*** Opening of Records provided ***
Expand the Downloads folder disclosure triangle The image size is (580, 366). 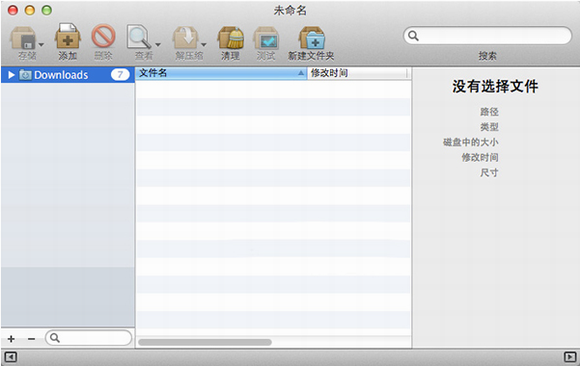11,75
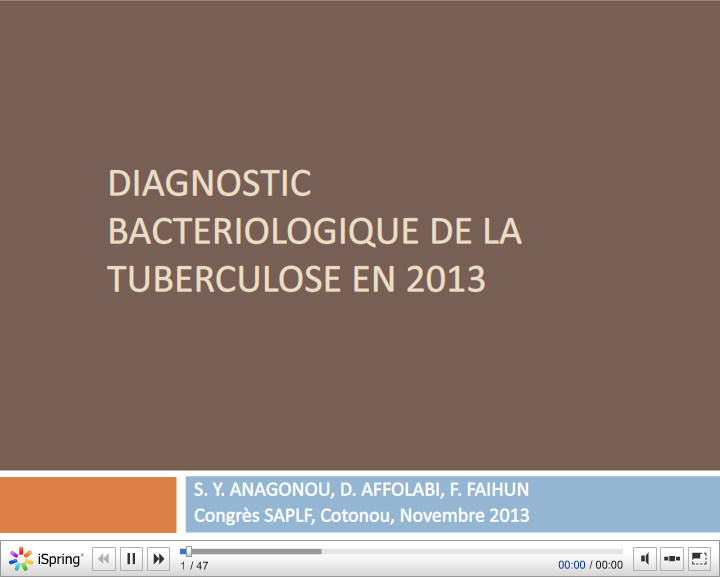Click the empty brown slide area above the title
This screenshot has height=577, width=720.
[360, 80]
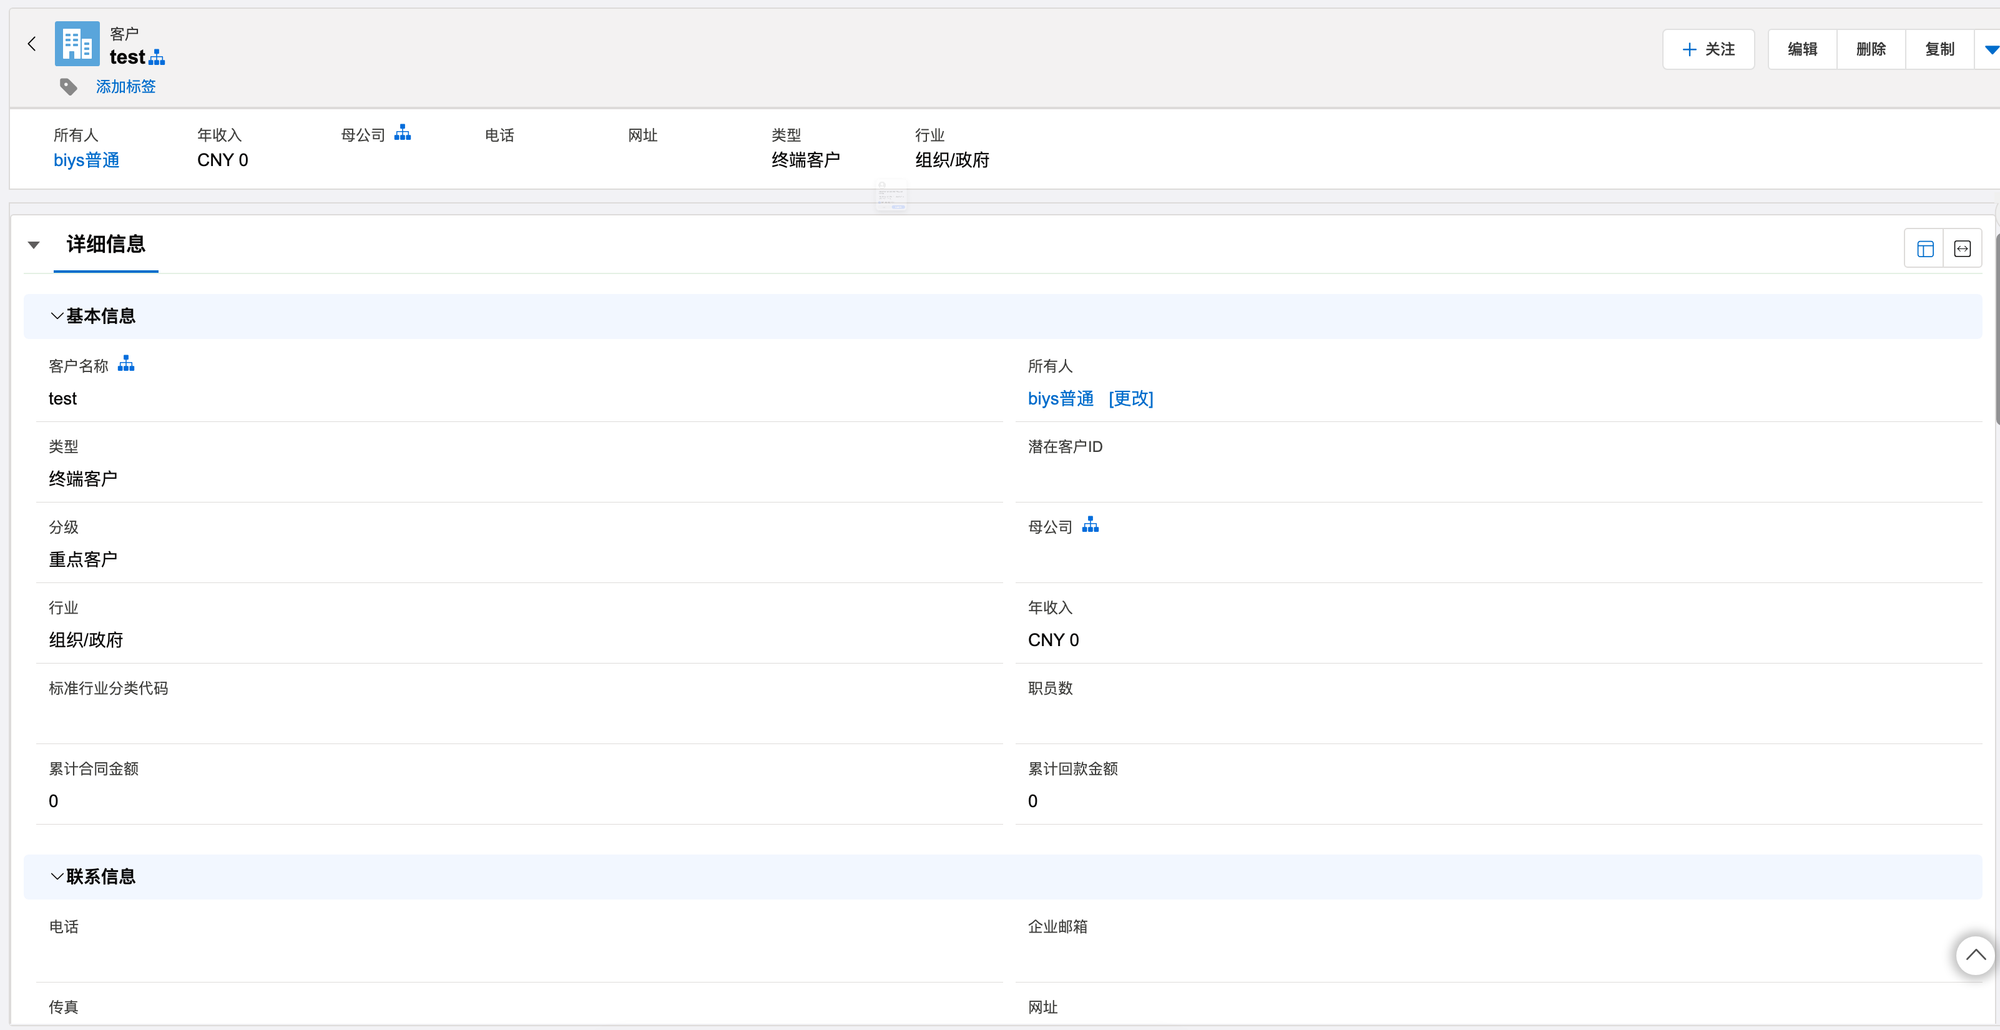
Task: Click hierarchy icon beside 母公司 in summary bar
Action: tap(402, 133)
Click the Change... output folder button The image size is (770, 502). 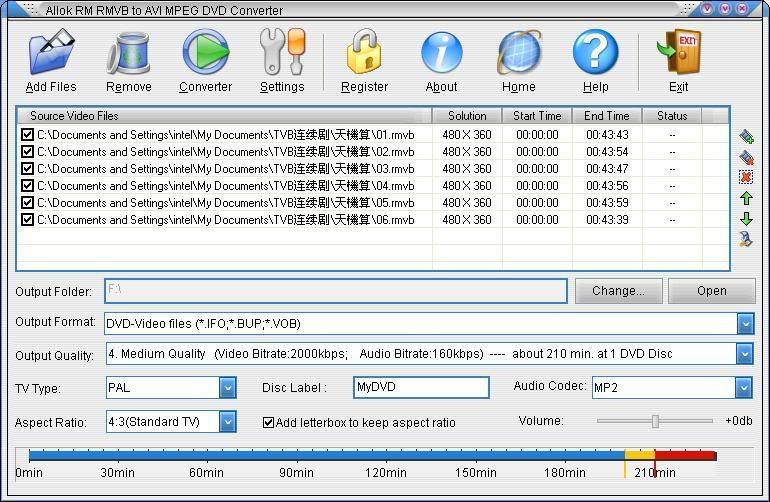[x=617, y=291]
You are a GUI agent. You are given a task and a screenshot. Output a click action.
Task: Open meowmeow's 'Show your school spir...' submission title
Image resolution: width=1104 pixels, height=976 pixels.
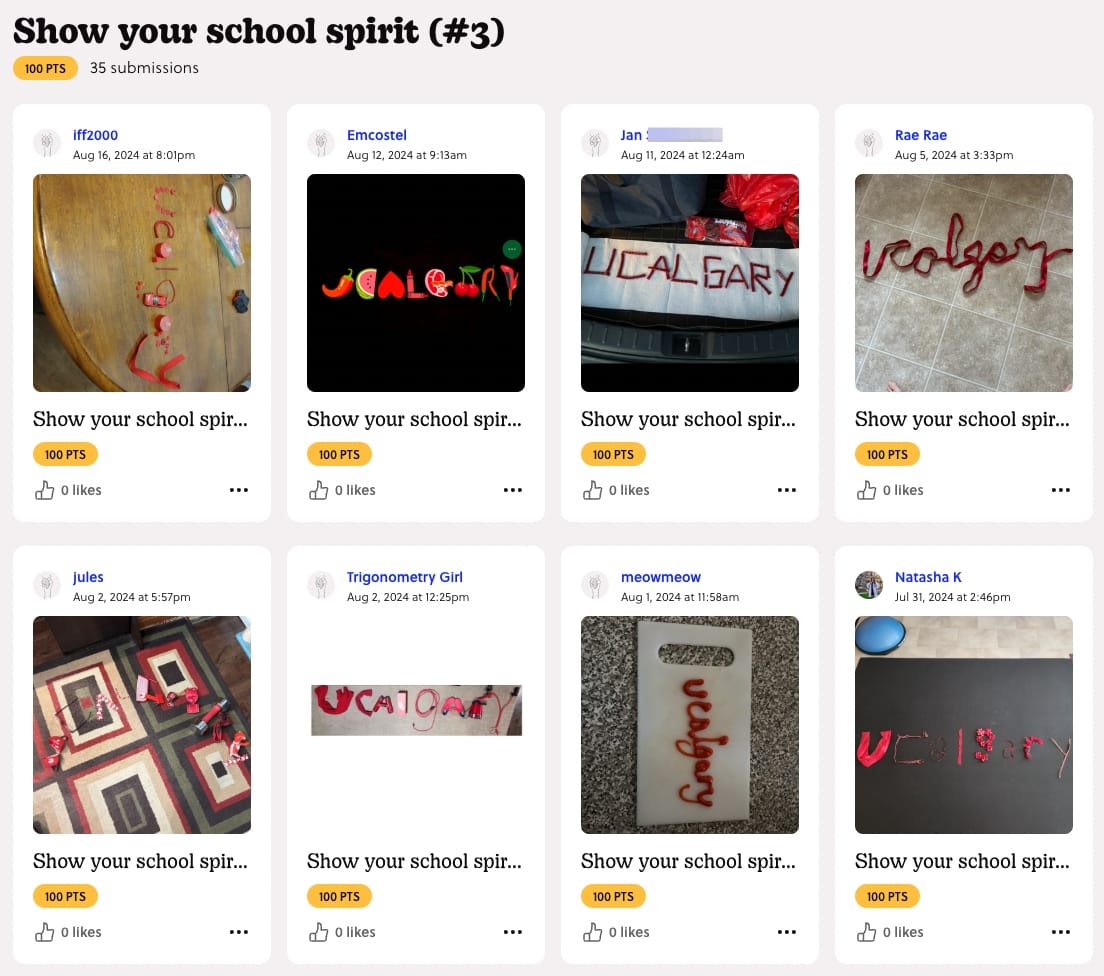tap(688, 861)
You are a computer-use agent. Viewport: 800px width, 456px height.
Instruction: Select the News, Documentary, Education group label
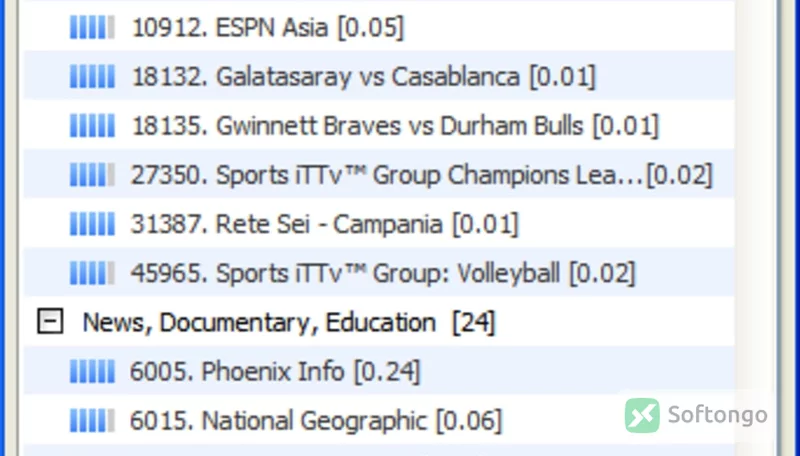tap(289, 322)

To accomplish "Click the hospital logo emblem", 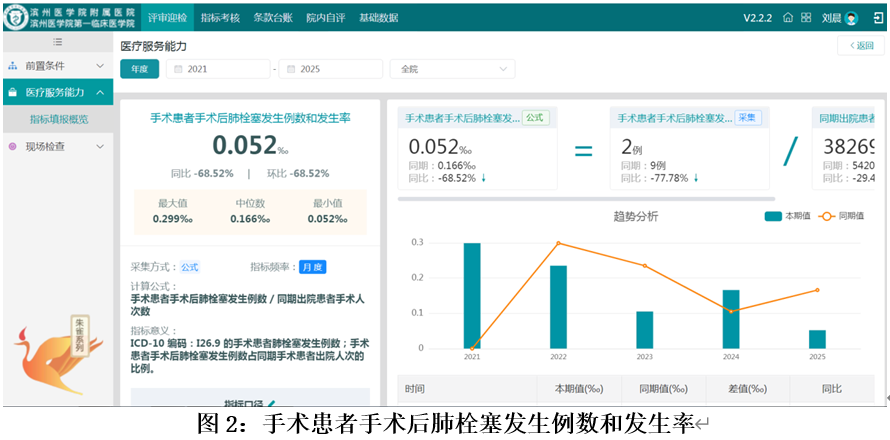I will [15, 16].
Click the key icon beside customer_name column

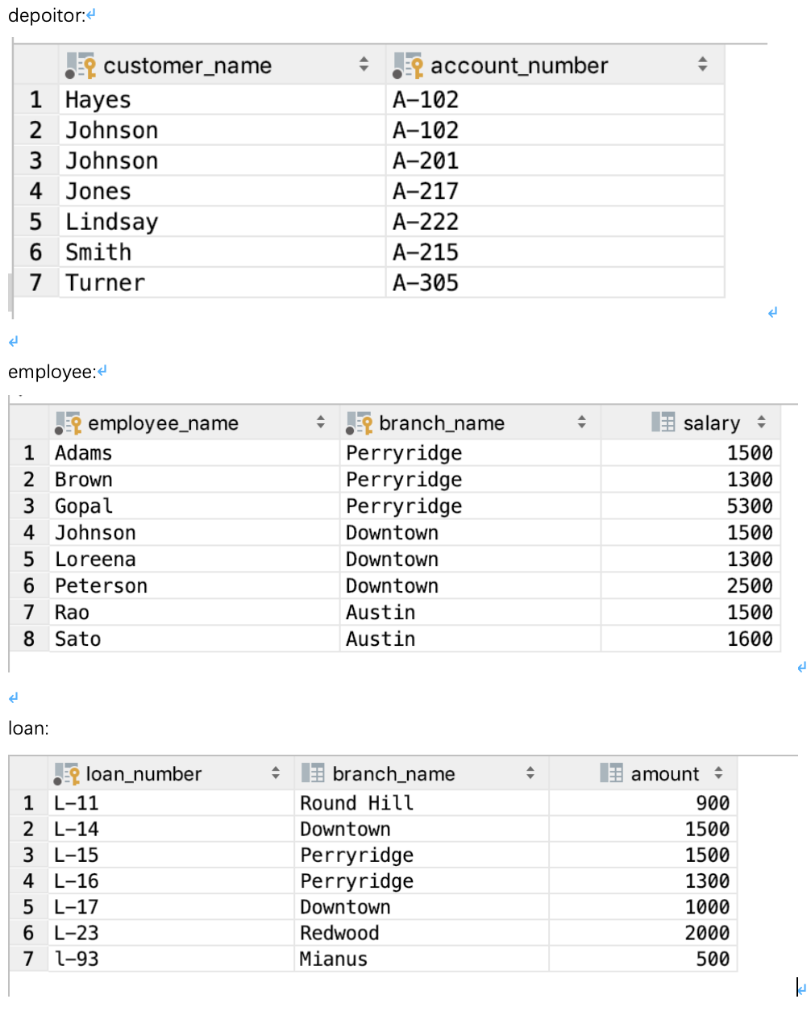(x=79, y=66)
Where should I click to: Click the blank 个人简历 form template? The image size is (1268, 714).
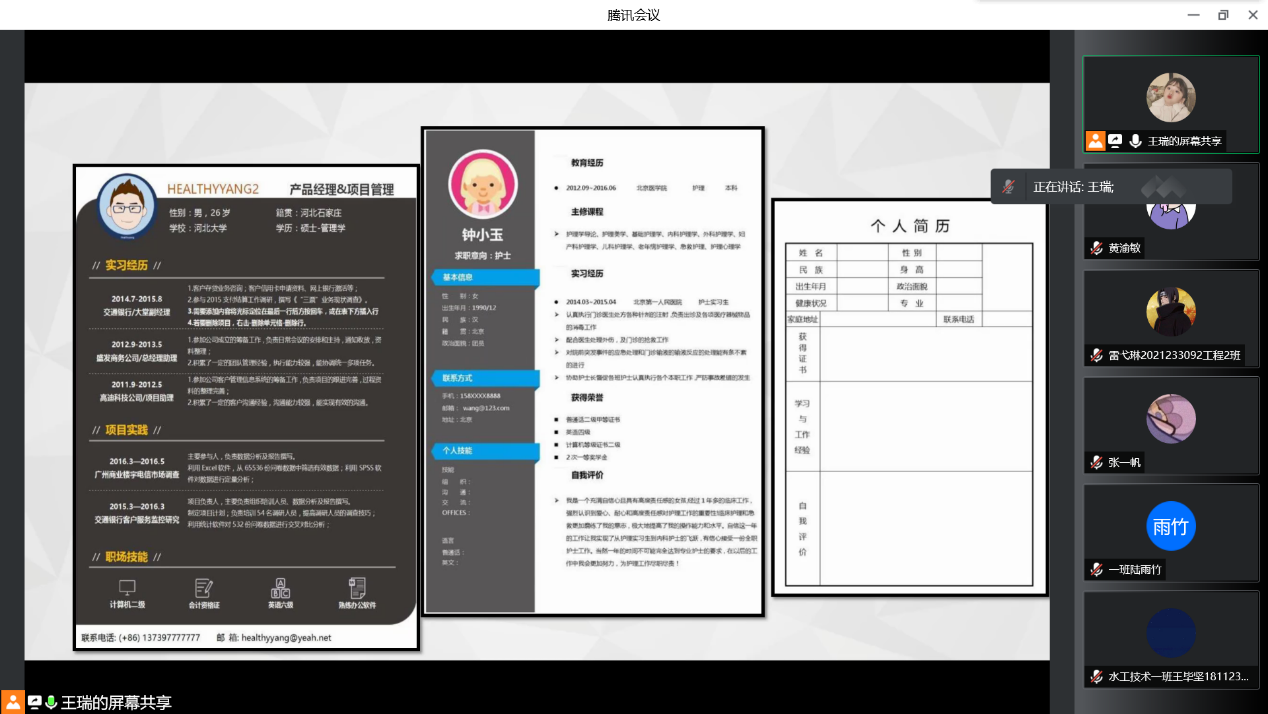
*** Close of Records provided ***
Exercise
Could you retype exactly the lines running from the one with "Click the key" to the end of the material above, pictures omitted?

Exercise answer
Click the key icon beside customer_name column

(x=79, y=66)
Where should I click to: Click the blank 个人简历 form template? The image size is (1268, 714).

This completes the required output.